Endoscopy 2006; 39 - TH41
DOI: 10.1055/s-2006-947735

Usefulness of three dimensional endoscopic ultrasonography assisting at endoscopic resection for rectal carcinoids

T Abe 1, S Itoh 1, Y Nemoto 1, T Kakemura 1, S Fujinuma 1
  • 1Toho University Ohashi Medical Center, Division of Gastroenterology, Tokyo, JP

Background: Recent progress in colonoscopic examination has facilitated the diagnosis of many rectal carcinoids. Rectal carcinoids less than or equal to 1cm in diameter and the depth of invasion to submucosal layer are perfomed local excision adequate. Endoscopic complete resection of rectal carcinoids is difficult during conventional endoscopic polypectomy. This problem stimulated an exploration of new endoscopic technique, such as two-channel endosope method, aspiration lumpectomy, band-snare resection and so on. Though we treated rectal carcinoids by endoscopic mucosal resection with a ligation device (EMR-L), a few cases were not complet resection. So we perfomed EMR-L assisted with three dimensional endoscopic ultrasonography (3D EUS) at saline injection into the submucosal layer and before snaring resection. Aim: We evaluated the usefulness of assisting the 3D EUS when rectal carcinoids were resected by EMR-L. Patients and Method: We perfomed endoscopic resection 26 rectal carcinoids during Mar 1998 through Dec 2005. 12 lesions were resected by EMR-L not assited with 3D EUS. 14 lesions were resected by EMR-L assited with 3D EUS. 3D EUS was carried out using 3D ultrasonic probe at 12MHz or 20MHz and 3D display software (MAJ1330, Olympus). Results: There were no differences between the two groups in terms of age, gender, or tumor size. For three patients (25%) in EMR-L not assited with 3D EUS group, there was tumor involvement at margin of resection specimen.
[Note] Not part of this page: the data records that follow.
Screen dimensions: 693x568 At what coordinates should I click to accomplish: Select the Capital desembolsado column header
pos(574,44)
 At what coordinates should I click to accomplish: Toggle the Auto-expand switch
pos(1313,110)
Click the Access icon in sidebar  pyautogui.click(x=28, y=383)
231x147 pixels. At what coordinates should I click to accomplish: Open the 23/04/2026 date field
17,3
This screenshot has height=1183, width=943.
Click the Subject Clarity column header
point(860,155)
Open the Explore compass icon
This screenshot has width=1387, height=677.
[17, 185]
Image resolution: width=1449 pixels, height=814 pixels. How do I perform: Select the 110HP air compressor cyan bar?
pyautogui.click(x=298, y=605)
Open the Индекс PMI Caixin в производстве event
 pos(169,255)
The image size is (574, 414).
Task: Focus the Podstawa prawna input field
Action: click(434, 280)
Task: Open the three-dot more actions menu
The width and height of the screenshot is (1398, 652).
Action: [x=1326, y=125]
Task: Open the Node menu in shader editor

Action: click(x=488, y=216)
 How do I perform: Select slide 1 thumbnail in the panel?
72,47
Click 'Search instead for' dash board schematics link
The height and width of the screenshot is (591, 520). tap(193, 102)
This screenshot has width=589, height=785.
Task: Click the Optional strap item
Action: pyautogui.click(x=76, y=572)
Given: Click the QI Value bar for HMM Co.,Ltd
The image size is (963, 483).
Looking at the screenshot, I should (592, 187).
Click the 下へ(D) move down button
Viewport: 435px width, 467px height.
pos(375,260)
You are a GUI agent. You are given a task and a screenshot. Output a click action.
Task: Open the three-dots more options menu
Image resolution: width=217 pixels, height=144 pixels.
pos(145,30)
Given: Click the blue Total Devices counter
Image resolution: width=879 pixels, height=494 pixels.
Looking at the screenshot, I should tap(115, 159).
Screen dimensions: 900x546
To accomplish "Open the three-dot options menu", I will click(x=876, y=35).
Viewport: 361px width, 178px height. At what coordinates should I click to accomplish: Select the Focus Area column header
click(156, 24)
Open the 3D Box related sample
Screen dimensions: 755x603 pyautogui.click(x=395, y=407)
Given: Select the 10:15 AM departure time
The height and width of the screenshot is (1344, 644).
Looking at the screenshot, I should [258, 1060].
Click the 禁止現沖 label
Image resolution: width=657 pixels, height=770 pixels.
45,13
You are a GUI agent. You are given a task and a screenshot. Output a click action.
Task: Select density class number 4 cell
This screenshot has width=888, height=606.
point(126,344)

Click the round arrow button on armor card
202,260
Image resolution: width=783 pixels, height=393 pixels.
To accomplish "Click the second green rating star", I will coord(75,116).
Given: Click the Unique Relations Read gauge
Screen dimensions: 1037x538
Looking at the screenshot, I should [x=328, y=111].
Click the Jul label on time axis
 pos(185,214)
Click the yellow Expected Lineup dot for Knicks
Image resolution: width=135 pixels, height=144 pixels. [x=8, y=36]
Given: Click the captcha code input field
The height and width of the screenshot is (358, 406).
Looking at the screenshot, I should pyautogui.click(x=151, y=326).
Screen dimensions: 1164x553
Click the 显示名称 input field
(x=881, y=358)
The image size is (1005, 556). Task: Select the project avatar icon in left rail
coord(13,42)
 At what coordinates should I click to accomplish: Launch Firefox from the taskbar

Whereas all tumors removed by EMR-L assisted with 3D EUS had histopathologically proven negative margins (P<0.05). There was no complication of any procedure. For all lesions, the depth of invasion by 3D EUS and by pathological diagnosis were corresponding. Conclucion: It was useful to assist 3D EUS at EMR-L for small rectal carcinoids and diagnose the depth of invasion.